Without going too deeply into the philosophy of the youth programs, I would like to share some thoughts and offer suggestions to you.

An incident that occurred during a game over the Memorial Day Weekend tournaments prompted this article.

Standing near the sidelines, I overheard a spectator father shout angrily at the coach: "If you take my son out, you'll certainly hear from me." It was a 12-year-old game -- a final!

The coach was visibly upset.

In certain countries, the clubs have a rule at youth games, that only the coaches are allowed to give instruction to the players.The parents are encouraged to encourage!

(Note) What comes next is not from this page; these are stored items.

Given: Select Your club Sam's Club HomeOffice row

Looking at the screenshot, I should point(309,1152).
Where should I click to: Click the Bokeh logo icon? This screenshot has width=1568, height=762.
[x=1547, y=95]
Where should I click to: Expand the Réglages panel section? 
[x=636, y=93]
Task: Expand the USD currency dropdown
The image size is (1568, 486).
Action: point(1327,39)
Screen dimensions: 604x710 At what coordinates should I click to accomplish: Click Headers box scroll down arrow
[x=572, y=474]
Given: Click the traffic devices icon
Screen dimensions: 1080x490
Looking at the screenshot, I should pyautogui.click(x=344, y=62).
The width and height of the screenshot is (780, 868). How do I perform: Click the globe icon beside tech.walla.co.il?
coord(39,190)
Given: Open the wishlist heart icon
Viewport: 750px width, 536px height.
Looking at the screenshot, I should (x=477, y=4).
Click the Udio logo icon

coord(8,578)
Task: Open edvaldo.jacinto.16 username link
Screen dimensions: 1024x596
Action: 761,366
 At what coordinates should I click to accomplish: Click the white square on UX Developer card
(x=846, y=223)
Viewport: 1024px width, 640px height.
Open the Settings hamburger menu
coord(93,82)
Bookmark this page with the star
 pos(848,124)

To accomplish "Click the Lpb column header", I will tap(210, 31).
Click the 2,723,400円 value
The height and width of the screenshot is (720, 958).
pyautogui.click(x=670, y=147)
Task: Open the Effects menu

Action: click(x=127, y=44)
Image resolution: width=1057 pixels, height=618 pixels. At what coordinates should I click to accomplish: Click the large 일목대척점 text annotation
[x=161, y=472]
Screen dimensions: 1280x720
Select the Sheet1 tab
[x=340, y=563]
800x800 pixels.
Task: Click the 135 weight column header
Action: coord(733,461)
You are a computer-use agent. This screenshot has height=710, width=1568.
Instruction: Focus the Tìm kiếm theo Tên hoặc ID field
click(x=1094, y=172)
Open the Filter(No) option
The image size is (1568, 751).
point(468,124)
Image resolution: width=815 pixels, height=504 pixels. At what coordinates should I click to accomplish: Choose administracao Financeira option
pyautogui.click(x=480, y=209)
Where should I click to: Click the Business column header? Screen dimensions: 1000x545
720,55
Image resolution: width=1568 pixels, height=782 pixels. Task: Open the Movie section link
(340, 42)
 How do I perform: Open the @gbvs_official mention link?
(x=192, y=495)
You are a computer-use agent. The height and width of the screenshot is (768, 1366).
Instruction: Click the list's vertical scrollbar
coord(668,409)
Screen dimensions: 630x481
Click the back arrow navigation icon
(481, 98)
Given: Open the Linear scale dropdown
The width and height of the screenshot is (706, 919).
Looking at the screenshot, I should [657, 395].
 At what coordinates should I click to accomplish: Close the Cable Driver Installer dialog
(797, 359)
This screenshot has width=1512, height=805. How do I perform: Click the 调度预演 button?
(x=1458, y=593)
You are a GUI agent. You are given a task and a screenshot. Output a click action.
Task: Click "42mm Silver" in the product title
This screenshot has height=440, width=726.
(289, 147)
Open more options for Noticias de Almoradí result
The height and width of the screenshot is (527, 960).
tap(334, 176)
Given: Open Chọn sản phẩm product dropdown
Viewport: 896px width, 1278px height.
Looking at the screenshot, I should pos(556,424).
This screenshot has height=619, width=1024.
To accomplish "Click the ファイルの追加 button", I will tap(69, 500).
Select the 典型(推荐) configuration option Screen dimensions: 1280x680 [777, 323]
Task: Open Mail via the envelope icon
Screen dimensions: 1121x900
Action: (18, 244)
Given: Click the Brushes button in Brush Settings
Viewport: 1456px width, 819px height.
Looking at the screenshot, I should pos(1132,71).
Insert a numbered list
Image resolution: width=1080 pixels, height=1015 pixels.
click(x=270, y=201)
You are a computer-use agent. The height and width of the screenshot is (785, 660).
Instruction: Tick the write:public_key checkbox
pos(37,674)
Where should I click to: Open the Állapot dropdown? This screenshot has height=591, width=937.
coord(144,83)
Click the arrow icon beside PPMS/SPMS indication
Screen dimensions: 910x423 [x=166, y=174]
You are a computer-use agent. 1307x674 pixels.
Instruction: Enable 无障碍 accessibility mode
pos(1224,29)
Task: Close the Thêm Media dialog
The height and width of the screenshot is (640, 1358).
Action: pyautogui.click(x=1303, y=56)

For boys and girls up to age 9 years I would not have "standings." I would allow a coach onto the field during the play to guide the children.

Seven-a-side games across the field should be organized using smaller goals and a size 4 ball.

The skills will improve much more quickly and the players will become more involved in the game.

Taking aways some of the pressure also will allow the referee to make good "judgment" calls. No red or yellow cards should be given out.

Remember, the earlier years should be fun while learning.

Don't let winning be everything; everyone wins by playing. EQUIPMENT

The shoe -- Your soccer shoe should be "snug" on the foot. Shoes that are too big will have some effect on your play. If your feet are still growing, buy a cheaper shoe.

Lace up the shoe firmly and tie the knot on the outside part of the foot. (No knots on the inside or instep to affect the kick.)

On a wet surface or on a good grass field, use hard studs. On a hard field with little or no grass, wear rubber studs. Shin guards protect, so wear them.

Tie the stocking on the outside, just below the knee. Do not tie around the calf muscle and restrict circulation.

You do not need any knee pads or elbow pads, a goalkeeper being the possible exception.

If eyeglasses are worn, secure them and have shatterproof lenses. LOOK THE PART

Firt aid -- Every team should be equipped with a first-aid kit. The coach/assistant or a parent should have some basic knowledge in this area.

Ice at games is a necessity. Ziploc bags are very useful for holding ice.

For pulled muscles and twists, ice should be applied immediately to stop internal bleeding and restrict swelling. Remember: I-ice C-compression E-elevation

Prevention is always better than the cure. Stretch out and warm up before the game. You should be ready to go full out the moment the game begins. During the game, especially in hot weather, take in plenty of fluids but drink slowly.